Procter & Gamble (PG) Stock After Hours Today (Dec. 23, 2025): Crest Texas Marketing Settlement, Holiday Trading Hours, and What to Watch Before Wednesday’s Open

Procter & Gamble (PG) Stock After Hours Today (Dec. 23, 2025): Crest Texas Marketing Settlement, Holiday Trading Hours, and What to Watch Before Wednesday’s Open

The Procter & Gamble Company (NYSE: PG) finished Tuesday’s session modestly higher and, in late after-hours trading, was essentially unchanged—an unsurprising tone for a consumer-staples bellwether heading into a holiday-shortened Christmas Eve session.

But investors scanning PG after the closing bell have a new headline to digest: P&G’s Crest brand has agreed to change Texas advertising to depict age-appropriate toothpaste usage, part of an ongoing scrutiny around kids’ fluoride messaging. [1]

Below is what mattered for PG stock after the bell on Tuesday, December 23, 2025, and what to keep on your radar before the market opens Wednesday, December 24, 2025.

+ + + + + + +

> **Tasks**:
1) Retype the portion of the Procter & Gamble article from "The Procter &" up to and including "December 24, 2025.".
2) Answer these questions using the Procter & Gamble article:
(a) On which exchange is the company's stock listed?
(b) Which P&G brand agreed to change its Texas advertising?
(c) On what day and date does the market open that the article looks ahead to?
3) List every distinct name or abbreviation that the Procter & Gamble article uses for the company itself.
The data that follow come from a separate source and have no connection to the Procter & Gamble article.

> **Given information**:
+ + + + + + +

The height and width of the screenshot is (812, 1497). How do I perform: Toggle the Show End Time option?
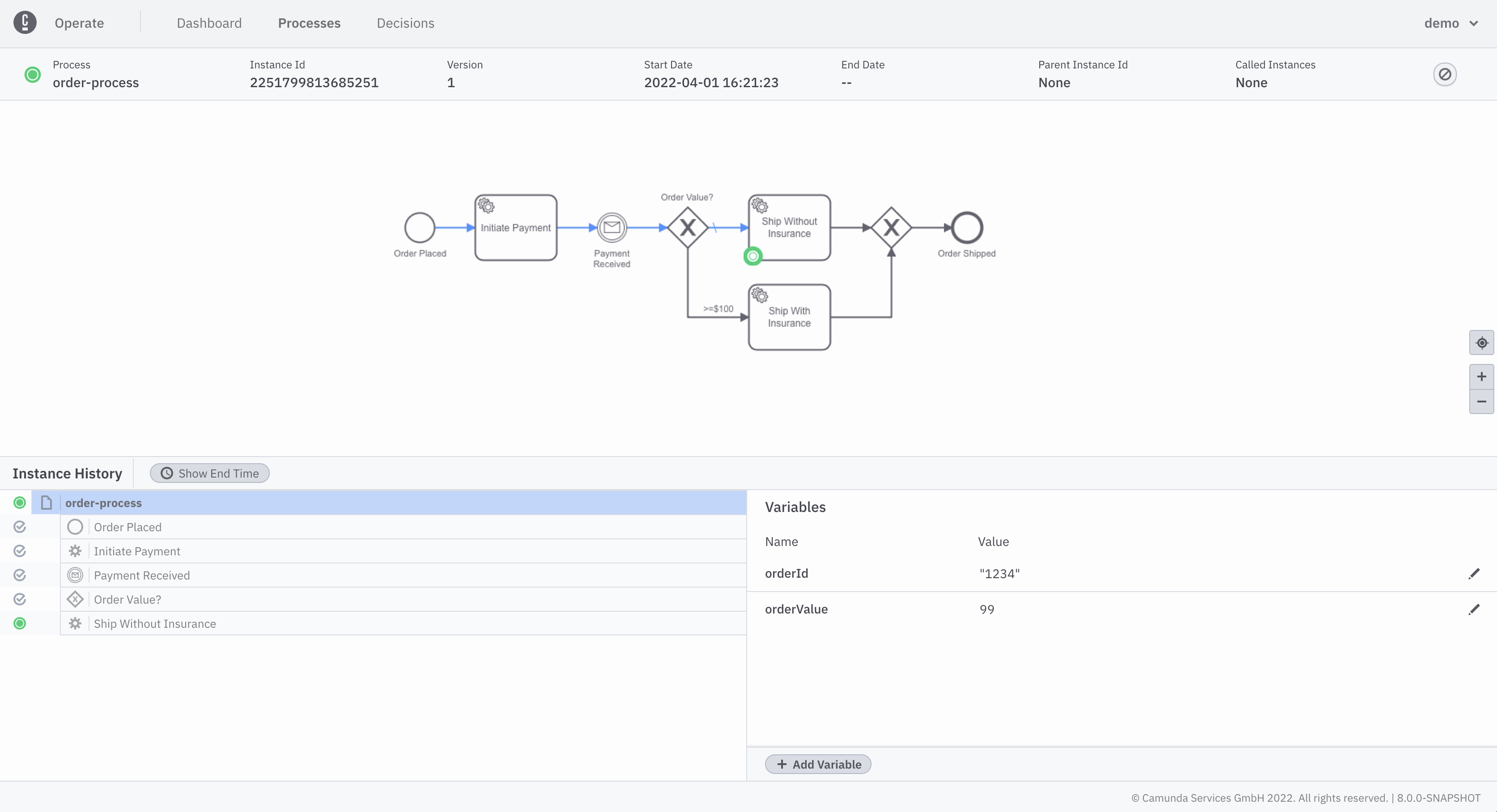coord(209,473)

+ + + + + + +

> **Final results**:
1)
The Procter & Gamble Company (NYSE: PG) finished Tuesday’s session modestly higher and, in late after-hours trading, was essentially unchanged—an unsurprising tone for a consumer-staples bellwether heading into a holiday-shortened Christmas Eve session.

But investors scanning PG after the closing bell have a new headline to digest: P&G’s Crest brand has agreed to change Texas advertising to depict age-appropriate toothpaste usage, part of an ongoing scrutiny around kids’ fluoride messaging. [1]

Below is what mattered for PG stock after the bell on Tuesday, December 23, 2025, and what to keep on your radar before the market opens Wednesday, December 24, 2025.

2)
(a) The NYSE.
(b) Crest.
(c) Wednesday, December 24, 2025.

3)
Procter & Gamble
The Procter & Gamble Company
PG
P&G